• WHAT THE EXERCISE ASKS: Reproduce, character for character, the lines below from the first through the one with "Screen dimensions: 640x360". Leave pictures out.

== SUPPLIED RECORDS

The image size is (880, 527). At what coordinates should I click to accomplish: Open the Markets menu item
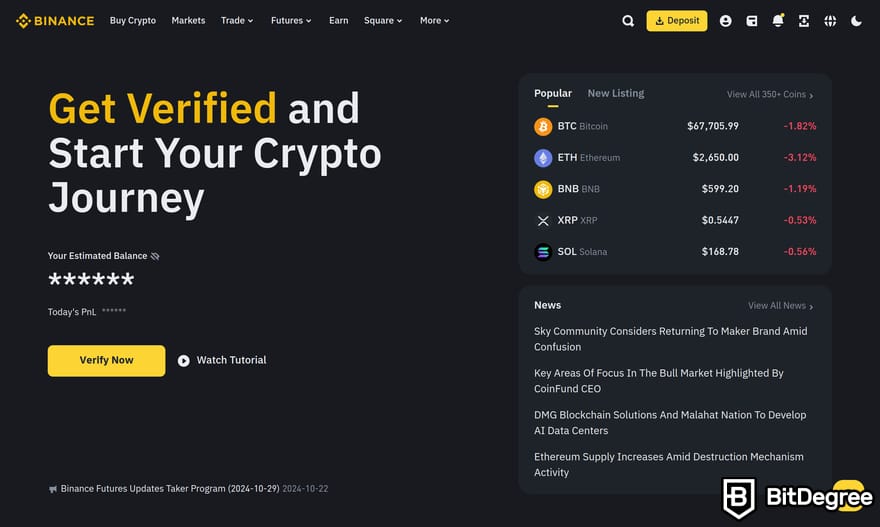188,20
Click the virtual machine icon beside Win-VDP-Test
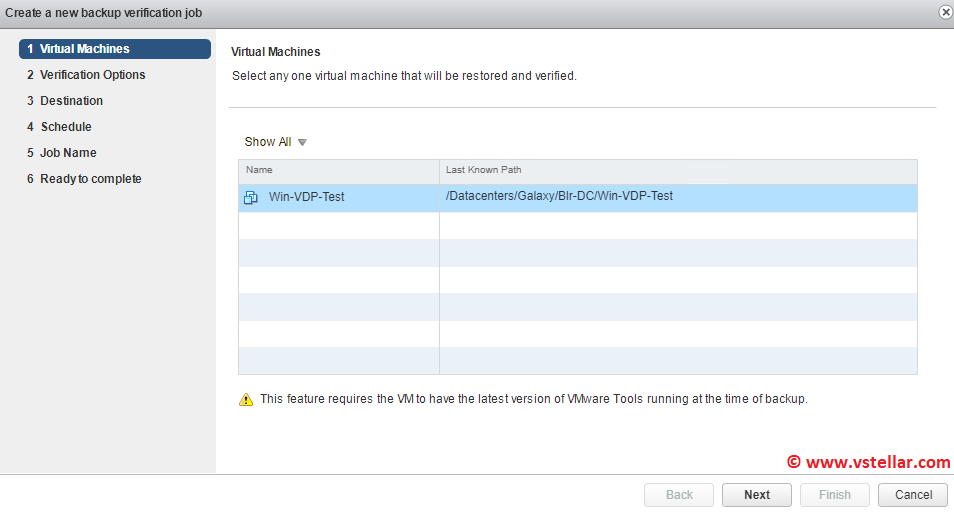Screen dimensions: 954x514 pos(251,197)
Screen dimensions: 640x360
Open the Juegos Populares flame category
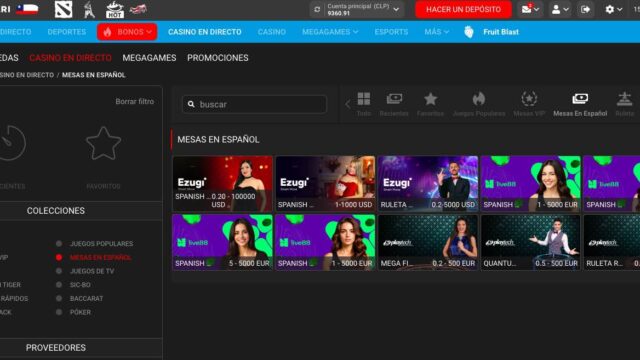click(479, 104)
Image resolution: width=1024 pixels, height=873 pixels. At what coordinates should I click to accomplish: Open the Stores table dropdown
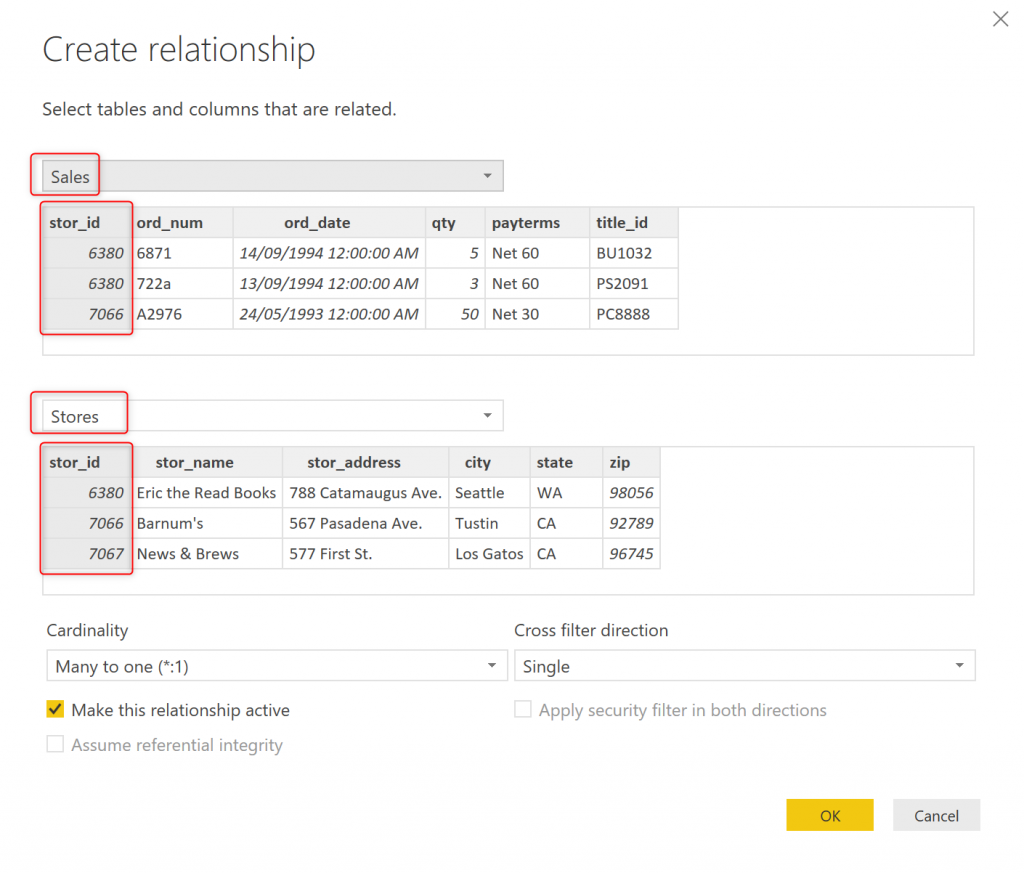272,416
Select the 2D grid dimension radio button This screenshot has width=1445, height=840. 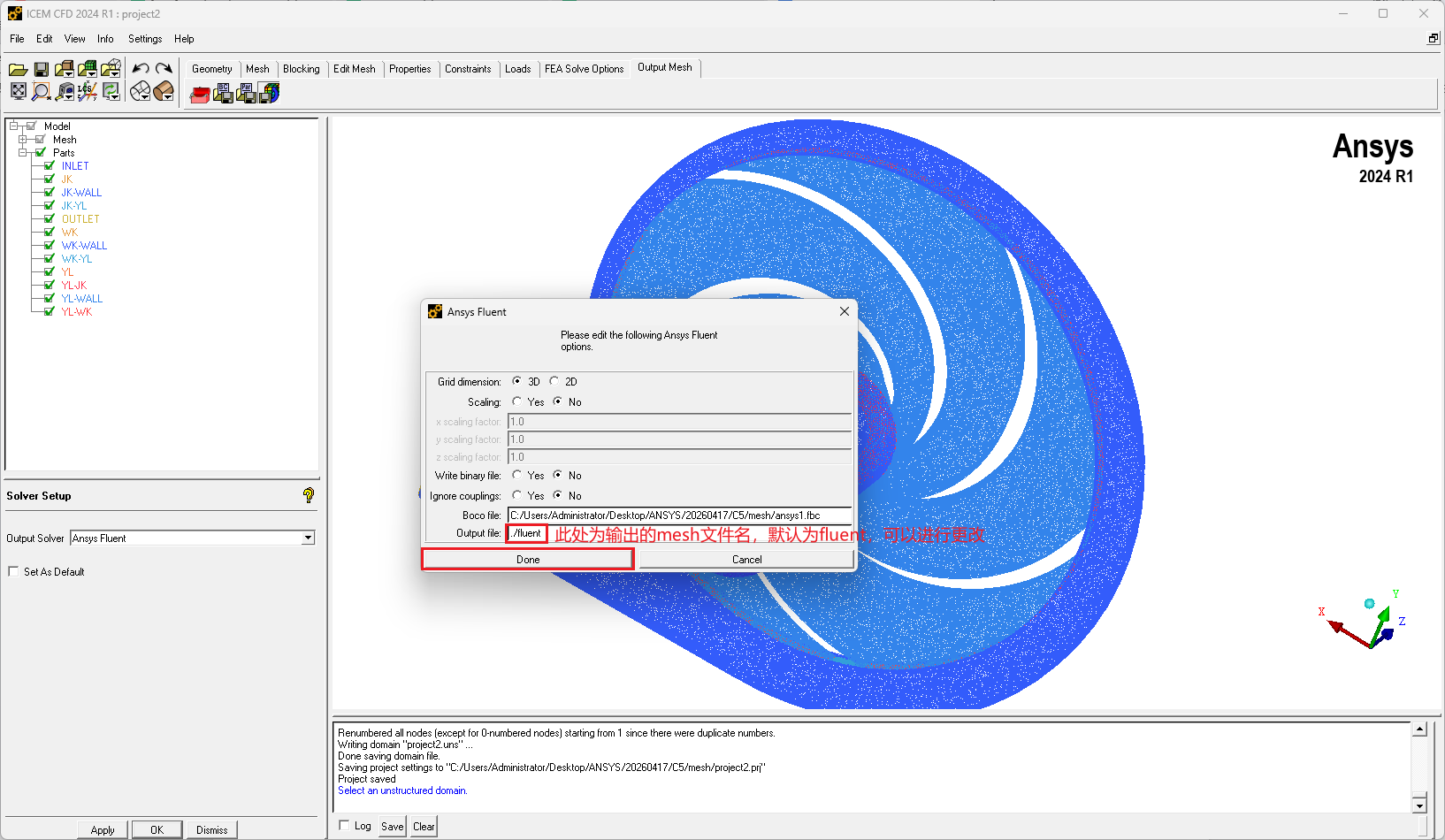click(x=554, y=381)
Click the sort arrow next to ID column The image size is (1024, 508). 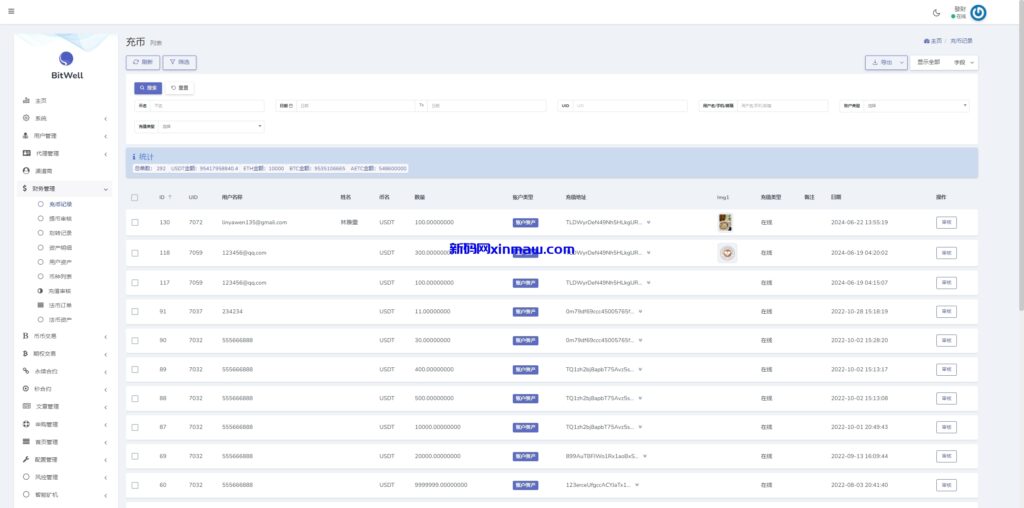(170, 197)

====

• FINISHED EXERCISE:
The image size is (880, 527). At what coordinates should I click to accomplish: Open the Markets menu item
188,20
Click the virtual machine icon beside Win-VDP-Test
Screen dimensions: 954x514 pos(251,197)
Screen dimensions: 640x360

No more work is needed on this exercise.